Evaluating Multilingual Code Completion with Mrc-Eval
The paper presents an in-depth paper on repository-level code completion across a wide range of programming languages using a newly developed benchmark, Mrc-Eval. The paper responds to the current limitations in evaluating the multilingual capabilities of code LLMs by introducing a benchmark covering 18 programming languages. This offers a significant improvement over existing benchmarks that focus on fewer languages and provide limited evaluation metrics.
Key Contributions
- Multilingual Benchmark: The Mrc-Eval is notable for its expansive language coverage. It includes 18 diverse programming languages, which affords researchers a more comprehensive evaluation framework for code LLMs.

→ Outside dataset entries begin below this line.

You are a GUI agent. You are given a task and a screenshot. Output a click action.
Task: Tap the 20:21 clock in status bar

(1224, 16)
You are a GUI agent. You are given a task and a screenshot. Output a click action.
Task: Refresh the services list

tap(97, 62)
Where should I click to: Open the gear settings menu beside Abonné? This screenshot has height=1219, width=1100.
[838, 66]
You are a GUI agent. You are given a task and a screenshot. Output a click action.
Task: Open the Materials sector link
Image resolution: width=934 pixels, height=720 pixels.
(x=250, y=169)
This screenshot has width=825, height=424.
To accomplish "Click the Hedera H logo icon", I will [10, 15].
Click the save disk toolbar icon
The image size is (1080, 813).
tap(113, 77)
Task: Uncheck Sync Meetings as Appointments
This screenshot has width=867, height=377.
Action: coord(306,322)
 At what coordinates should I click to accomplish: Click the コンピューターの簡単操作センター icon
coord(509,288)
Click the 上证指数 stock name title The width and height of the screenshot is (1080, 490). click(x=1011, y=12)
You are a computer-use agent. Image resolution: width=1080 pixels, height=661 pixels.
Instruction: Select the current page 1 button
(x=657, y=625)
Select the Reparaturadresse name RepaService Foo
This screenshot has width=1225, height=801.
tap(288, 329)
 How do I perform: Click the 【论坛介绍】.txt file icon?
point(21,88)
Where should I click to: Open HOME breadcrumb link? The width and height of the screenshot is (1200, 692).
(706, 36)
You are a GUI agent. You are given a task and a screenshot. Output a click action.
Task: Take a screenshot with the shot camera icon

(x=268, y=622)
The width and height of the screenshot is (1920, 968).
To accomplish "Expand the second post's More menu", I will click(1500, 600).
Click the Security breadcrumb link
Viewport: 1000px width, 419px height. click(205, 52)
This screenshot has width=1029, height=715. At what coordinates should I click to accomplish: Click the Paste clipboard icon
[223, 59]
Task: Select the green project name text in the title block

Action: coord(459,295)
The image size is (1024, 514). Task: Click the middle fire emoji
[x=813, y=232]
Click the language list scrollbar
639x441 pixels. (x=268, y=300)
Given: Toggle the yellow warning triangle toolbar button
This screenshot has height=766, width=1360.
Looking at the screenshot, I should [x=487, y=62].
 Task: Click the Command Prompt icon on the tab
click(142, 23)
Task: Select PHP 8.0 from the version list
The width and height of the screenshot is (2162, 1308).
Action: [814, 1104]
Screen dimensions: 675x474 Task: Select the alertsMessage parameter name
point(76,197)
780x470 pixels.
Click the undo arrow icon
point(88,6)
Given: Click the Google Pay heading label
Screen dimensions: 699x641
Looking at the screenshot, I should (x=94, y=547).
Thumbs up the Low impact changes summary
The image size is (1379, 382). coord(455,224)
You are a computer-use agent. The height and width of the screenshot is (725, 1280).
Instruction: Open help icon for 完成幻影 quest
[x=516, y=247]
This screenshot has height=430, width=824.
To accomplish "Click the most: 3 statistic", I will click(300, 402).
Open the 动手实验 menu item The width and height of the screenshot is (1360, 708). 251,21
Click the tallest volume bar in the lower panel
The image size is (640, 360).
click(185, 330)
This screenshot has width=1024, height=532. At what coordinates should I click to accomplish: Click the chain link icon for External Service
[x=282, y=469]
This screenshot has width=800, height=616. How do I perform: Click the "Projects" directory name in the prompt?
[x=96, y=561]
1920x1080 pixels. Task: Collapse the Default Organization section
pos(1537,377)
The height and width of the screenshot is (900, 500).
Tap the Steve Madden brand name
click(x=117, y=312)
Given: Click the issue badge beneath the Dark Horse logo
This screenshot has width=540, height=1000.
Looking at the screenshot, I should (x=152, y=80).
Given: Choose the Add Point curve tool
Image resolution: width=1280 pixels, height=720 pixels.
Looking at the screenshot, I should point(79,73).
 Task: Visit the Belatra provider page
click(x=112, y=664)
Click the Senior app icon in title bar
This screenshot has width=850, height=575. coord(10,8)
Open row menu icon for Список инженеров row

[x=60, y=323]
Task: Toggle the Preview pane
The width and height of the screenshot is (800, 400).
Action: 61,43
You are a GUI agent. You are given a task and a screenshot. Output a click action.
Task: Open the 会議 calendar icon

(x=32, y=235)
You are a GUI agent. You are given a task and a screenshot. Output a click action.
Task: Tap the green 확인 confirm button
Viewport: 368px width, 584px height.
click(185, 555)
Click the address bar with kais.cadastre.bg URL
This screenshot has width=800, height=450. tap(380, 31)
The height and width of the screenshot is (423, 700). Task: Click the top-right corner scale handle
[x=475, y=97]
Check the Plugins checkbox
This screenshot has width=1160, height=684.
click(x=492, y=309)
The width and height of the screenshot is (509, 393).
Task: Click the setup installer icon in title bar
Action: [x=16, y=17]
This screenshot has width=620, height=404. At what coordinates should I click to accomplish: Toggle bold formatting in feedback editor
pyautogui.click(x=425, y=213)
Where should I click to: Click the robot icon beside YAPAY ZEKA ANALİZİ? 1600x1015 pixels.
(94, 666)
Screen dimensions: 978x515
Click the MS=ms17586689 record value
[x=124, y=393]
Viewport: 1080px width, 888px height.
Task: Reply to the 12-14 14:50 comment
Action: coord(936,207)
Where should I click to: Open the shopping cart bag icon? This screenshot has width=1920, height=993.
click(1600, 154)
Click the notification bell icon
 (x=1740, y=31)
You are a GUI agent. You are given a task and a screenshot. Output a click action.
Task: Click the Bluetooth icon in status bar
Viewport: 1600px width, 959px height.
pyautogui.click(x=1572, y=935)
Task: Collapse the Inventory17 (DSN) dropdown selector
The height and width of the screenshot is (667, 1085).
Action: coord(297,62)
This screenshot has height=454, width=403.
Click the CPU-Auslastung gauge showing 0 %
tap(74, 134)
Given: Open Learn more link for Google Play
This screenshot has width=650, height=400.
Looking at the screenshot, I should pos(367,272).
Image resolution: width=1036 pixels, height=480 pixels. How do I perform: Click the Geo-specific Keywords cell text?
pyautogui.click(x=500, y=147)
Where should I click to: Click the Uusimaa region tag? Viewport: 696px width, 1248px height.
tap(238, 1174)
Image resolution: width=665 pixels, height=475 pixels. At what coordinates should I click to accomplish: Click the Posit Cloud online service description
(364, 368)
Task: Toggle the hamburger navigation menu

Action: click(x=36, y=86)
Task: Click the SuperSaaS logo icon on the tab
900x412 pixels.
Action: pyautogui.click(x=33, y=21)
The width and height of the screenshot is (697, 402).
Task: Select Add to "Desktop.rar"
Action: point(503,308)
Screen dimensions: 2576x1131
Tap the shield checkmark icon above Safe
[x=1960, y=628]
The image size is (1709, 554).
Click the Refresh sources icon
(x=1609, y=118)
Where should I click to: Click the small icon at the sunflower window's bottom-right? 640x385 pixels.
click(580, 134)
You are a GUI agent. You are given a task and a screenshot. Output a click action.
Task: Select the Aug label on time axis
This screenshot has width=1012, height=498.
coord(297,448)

- Fine-Grained Annotations: Two levels of annotations, bucket-level and semantic-level, are employed. These annotations provide insights into the completion capabilities of code LLMs across different contexts and complexities, based on an abstract syntax tree (AST).
- Supplementary Dataset: The creation of Mrc-Instruct, a multilingual instruction corpus, supports the enhancement of repository-level code completion models.
- Comprehensive Evaluation: The experiments demonstrate the efficacy of Mrc-Eval in gauging the abilities of popular code LLMs like StarCoder, DeepSeekCoder, and Code Llama across various evaluation metrics.
Results and Observations
The experimental results highlight the advantage of incorporating cross-file contexts in code completion tasks. Utilizing supplementary contexts significantly improves model performance, underscoring the importance of repository-level understanding in LLMs. Notably, fine-tuning with the Mrc-Instruct dataset achieves considerable improvements, indicating that specific instruction tuning can enhance cross-language code completion capabilities.
Additionally, the paper reveals differing performance levels of code LLMs across programming languages and annotation types. This suggests that language-specific syntactic constructs influence model efficacy. The bucket-level results indicate declining performance with increasingly shallow nodes, whereas semantic annotations reveal strong performance in handling identifiers but weaknesses with special language structures.
Implications and Future Directions
The research contributes fundamentally to the field of multilingual code intelligence by providing tools and resources to better evaluate and develop code LLMs. The findings suggest promising directions for future research, such as the development of models that are better suited to handle syntactic and semantic nuances across diverse programming languages.
The introduction of detailed annotations opens pathways for more granular insights into model performance, offering opportunities to refine model architectures and training regimens further. The reliance on textual metrics like EM and ES, while indicative, hints at the need for execution-based evaluations to capture true semantic equivalence.
In conclusion, Mrc-Eval offers a substantial step forward in the assessment of LLM capabilities, promoting advancements in code completion technologies and software automation across multilingual environments. As the field progresses, such comprehensive evaluations will be crucial in aligning LLM development with practical software engineering needs.